During his career in Tulsa, he served as chair of the Tulsa Chamber of Commerce.

==Keating Administration==

===Secretary of Commerce===
Governor of Oklahoma Frank Keating appointed Barnett as his second Secretary of Commerce to replace outgoing Secretary Ron Rosenfeld. As secretary, Barnett had supervision over the Oklahoma Department of Commerce and the Oklahoma Department of Labor. In addition to his service as secretary, Keating appointed Barnett as director of the Commerce Department.

===Chief of staff===
Barnett continued to serve as secretary until 1999 when he resigned to become Governor Keating's chief of staff. Keating appointed Russell M. Perry to succeed Barnett. As chief of staff, Barnett served as Keating's chief advisor. In particular, he advised Keating on international trade promotion. Barnett continued to serve as Keating's chief of staff until the end of Keating's term as governor.

==Private sector==
Following the end of Keating's term as governor, Barnett returned to Tulsa to become the managing director of merchant banking with TSF Capital LLC, where he specialized in mergers and acquisitions.

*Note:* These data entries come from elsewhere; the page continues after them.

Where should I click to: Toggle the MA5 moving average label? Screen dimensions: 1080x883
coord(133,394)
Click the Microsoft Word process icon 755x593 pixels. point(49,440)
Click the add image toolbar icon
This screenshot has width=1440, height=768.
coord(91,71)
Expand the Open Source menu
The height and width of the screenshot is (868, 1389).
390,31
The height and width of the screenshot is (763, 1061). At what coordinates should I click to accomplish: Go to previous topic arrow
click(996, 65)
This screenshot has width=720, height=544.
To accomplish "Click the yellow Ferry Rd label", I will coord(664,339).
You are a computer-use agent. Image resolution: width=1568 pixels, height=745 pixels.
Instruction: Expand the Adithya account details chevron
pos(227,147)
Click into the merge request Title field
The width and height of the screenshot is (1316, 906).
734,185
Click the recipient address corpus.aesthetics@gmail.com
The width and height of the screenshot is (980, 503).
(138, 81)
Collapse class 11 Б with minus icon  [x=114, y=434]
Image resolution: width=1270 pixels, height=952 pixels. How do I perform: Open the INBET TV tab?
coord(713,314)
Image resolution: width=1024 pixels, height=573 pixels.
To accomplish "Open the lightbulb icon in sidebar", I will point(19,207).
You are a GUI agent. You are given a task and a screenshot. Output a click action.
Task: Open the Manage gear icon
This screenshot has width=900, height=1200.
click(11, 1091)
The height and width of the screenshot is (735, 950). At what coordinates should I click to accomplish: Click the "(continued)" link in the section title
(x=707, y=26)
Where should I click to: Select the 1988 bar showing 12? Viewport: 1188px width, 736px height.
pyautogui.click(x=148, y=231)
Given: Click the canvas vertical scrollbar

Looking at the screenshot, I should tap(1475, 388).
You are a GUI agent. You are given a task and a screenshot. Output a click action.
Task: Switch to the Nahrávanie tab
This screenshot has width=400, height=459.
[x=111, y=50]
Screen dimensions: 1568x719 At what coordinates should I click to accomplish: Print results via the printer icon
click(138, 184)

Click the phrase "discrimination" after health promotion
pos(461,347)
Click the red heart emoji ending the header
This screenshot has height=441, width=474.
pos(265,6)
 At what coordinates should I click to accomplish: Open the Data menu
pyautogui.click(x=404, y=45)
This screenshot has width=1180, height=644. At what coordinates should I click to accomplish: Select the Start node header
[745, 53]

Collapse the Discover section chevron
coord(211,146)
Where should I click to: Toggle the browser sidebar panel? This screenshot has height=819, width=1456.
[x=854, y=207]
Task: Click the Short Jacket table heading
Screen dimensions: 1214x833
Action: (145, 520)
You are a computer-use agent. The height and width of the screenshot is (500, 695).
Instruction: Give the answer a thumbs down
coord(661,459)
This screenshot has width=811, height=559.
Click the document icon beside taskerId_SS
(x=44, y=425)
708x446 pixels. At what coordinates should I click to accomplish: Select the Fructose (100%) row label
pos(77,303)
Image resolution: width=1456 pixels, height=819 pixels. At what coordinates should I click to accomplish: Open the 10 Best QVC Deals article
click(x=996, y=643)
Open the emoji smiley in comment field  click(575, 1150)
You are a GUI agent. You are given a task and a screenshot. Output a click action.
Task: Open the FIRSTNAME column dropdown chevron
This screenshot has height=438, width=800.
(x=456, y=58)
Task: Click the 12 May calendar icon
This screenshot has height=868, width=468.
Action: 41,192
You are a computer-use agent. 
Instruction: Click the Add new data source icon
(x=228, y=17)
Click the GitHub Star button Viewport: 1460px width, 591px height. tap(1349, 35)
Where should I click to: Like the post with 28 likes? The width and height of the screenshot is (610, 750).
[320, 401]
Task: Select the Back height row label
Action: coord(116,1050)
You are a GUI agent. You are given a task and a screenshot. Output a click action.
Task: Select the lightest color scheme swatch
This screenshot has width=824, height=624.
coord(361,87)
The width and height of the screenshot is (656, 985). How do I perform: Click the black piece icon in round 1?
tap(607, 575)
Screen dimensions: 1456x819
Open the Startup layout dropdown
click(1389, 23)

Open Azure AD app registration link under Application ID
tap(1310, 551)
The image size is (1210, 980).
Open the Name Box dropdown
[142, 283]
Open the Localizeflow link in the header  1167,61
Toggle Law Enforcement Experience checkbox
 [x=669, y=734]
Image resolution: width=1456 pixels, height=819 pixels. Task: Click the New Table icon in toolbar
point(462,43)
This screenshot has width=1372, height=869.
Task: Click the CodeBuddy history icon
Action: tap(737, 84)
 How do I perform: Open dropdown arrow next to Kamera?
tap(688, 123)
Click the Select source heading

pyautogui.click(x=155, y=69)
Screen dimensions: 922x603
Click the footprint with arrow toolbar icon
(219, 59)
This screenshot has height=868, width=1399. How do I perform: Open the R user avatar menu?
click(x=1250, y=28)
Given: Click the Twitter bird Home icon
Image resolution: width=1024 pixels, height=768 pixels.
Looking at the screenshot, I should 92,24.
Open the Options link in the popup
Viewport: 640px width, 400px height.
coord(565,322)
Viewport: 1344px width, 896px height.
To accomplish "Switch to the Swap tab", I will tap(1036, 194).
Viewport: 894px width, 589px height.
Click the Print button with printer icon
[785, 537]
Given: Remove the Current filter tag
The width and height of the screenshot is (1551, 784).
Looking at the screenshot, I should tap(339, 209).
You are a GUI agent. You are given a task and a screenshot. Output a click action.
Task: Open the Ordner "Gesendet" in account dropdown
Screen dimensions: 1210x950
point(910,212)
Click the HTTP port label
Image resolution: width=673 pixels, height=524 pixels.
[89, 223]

==Campaign for state treasurer==
In 2006, Barnett announced he would seek the Republican nomination to challenge incumbent Democratic Oklahoma State Treasurer Scott Meacham. He secured the Republican nomination after defeating Daniel Keating, Frank Keating's brother. On election day in 2006, Meacham defeated Barnett with 60% of the vote.

==Oklahoma State University==
In 2009, Barnett worked as chief negotiator for the OSU Medical Center Trust as it was acquiring what would become the OSU Medical Center from the previous owner, Ardent Health Systems.

On October 5, 2009, the Board of Regents for Oklahoma State University (OSU) named Barnett president of OSU-Tulsa, succeeding Gary Trennepohl. In March 2010, the Board of Regents expanded his job scope to include being president of the OSU Center for Health Sciences (OSU-CHS), thus consolidating responsibility for leading all of OSU's activities located in Tulsa.

Barnett resigned as president of OSU-CHS in September 2013 to accept the position of chief executive officer of the OSU Medical Authority and OSU Medical Trust, which own OSU Medical Center. He then negotiated an arrangement for Mercy to become the managing partner of the Medical Center. He then returned to his former position at OSU-Tulsa.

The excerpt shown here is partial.